Non mi dica che sospetta una regia dietro i ritardi.
«Sto ai fatti»
Chi era il presidentIsvap?
«Giancarlo Giannini. Però non è finita. Ai primi di novembre ci convoca Fazio, dopo gli oltre 20 incontri fatti con la Banca d’Italia, per dirci che dobbiamo trovare un miliardo in più, solo per tappare la bocca alle polemiche. Troviamo anche il miliardo. A quel punto entra in ballo la magistratura e salta l’operazione».

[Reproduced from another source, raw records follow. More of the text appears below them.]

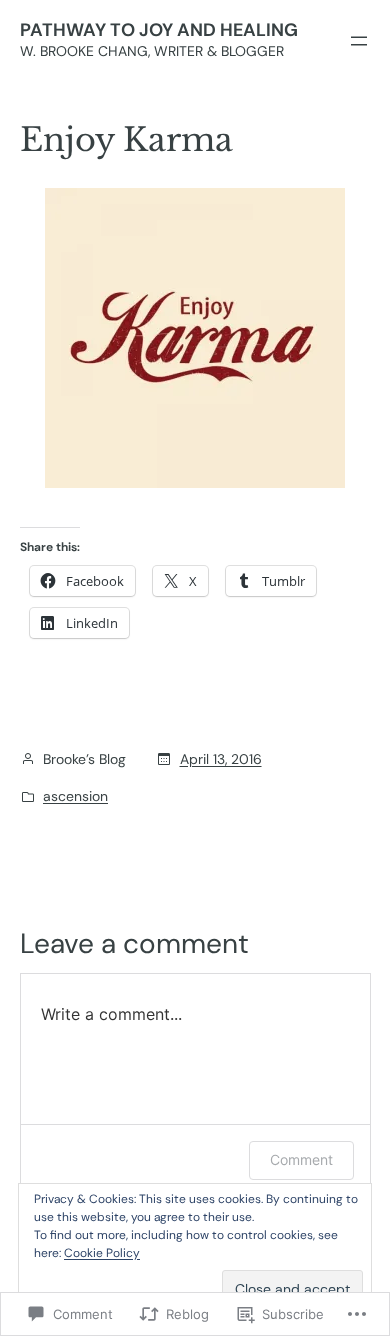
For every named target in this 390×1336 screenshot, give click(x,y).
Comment (301, 1159)
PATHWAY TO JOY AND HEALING (159, 30)
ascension (75, 796)
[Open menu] (359, 41)
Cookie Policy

Indagavano da tempo, lo sa.
«C’era chi non voleva che l’operazione si facesse. Bastava leggere i giornali. C’era una componente dei Ds contraria, forse ritenendo che si potesse rafforzare il gruppo dirigente che faceva capo a Bersani, D’Alema, Fassino. Era contraria la Margherita di Rutelli.
Contrari Della Valle, Montezemolo, Nerio Nesi, la Cgil romana…».
Era un’operazione dove certa politica aveva enormi interessi.
Innegabile.
«Guardi, noi non dovevamo nulla alla politica, non avevamo fatto carriera per meriti politici. Detto questo, conoscevo i rischi. Andai a parlare anche con Gianni Letta, sottosegretario di Berlusconi allora al governo. Letta mi disse: “Consorte, mi spiace che lo facciate voi, ma non vi ostacoleremo”. È stato di parola. Non avevo valutato che viceversa ci saremmo dovuti difendere dai cosiddetti amici e di parte della sinistra».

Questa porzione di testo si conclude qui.